PROMPT 1:
Recast the entries below as a numbered list, omitting blank lines. Begin at the entry line that contains "18th (388, 170)" and stop after the one that contains "Scan for the".

The results will be identical and the results of summing
will be quite detectable using an envelope detector just
as they would be from the modulator version.

---
The results would certainly _not_ be identical, since the 0.9e6

To clearly see the equivalency, in the summing version of the
circuit, add in the 1.0e6 signal as well. The resulting
signal will be identical to the one from the multiplier
version.

(You can improve the fidelity of the resulting summed version
by eliminating the op-amp. Just use three resistors. The op-amp
messes up the signal quite a bit.)

If you have access to Excel, you might try the spreadsheet
available here (http://keith.dysart.googlepages.com/radio5).
It plots the results of adding and multiplying, and lets
you play with the frequencies and phases.

....Keith

On Sun, 15 Jul 2007 04:14:33 -0700, Keith Dysart
wrote:

On Jul 14, 6:31 am, John Fields wrote:
On Thu, 05 Jul 2007 07:32:20 -0700, Keith Dysart

Since your modulator version has a DC offset applied to
the 1e5 signal, some of the 1e6 signal is present in the
output, so your spectrum has components at .9e6, 1e6 and
1.1e6.

---
Yes, of course, and 1e5 as well.

There is no 1e5 if the modulator is a perfect multiplier. A
practical multiplier will leak a small amount of 1e5.

Don't be fooled by the apparent 1e5 in the FFT from your
simulation. This is an artifact. Run the simulation with
a maximum step size of 0.03e-9 and it will completely
disappear. (Well, -165 dB).

To generate the same signal with the summing version you
need to add in some 1e6 along with the .9e6 and 1.1e6.

PROMPT 2:
Reproduce verbatim the passage of the forum excerpt that begins at the words "Since your modulator" and stops after "1e5 as well.".

DATA PROVIDED:

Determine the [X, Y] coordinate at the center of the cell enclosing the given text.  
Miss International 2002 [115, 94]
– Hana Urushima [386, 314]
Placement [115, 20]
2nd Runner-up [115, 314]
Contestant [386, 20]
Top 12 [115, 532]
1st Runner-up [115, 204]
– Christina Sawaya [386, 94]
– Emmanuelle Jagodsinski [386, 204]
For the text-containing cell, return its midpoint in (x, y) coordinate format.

==

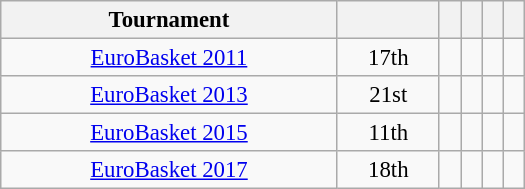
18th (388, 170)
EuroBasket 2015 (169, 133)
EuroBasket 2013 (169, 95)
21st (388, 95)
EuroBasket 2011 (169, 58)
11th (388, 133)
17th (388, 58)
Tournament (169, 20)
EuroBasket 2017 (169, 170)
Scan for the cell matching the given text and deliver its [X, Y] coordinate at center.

EXPECTED OUTPUT 1:
1. 18th (388, 170)
2. EuroBasket 2015 (169, 133)
3. EuroBasket 2013 (169, 95)
4. 21st (388, 95)
5. EuroBasket 2011 (169, 58)
6. 11th (388, 133)
7. 17th (388, 58)
8. Tournament (169, 20)
9. EuroBasket 2017 (169, 170)
10. Scan for the cell matching the given text and deliver its [X, Y] coordinate at center.

EXPECTED OUTPUT 2:
Since your modulator version has a DC offset applied to
the 1e5 signal, some of the 1e6 signal is present in the
output, so your spectrum has components at .9e6, 1e6 and
1.1e6.

---
Yes, of course, and 1e5 as well.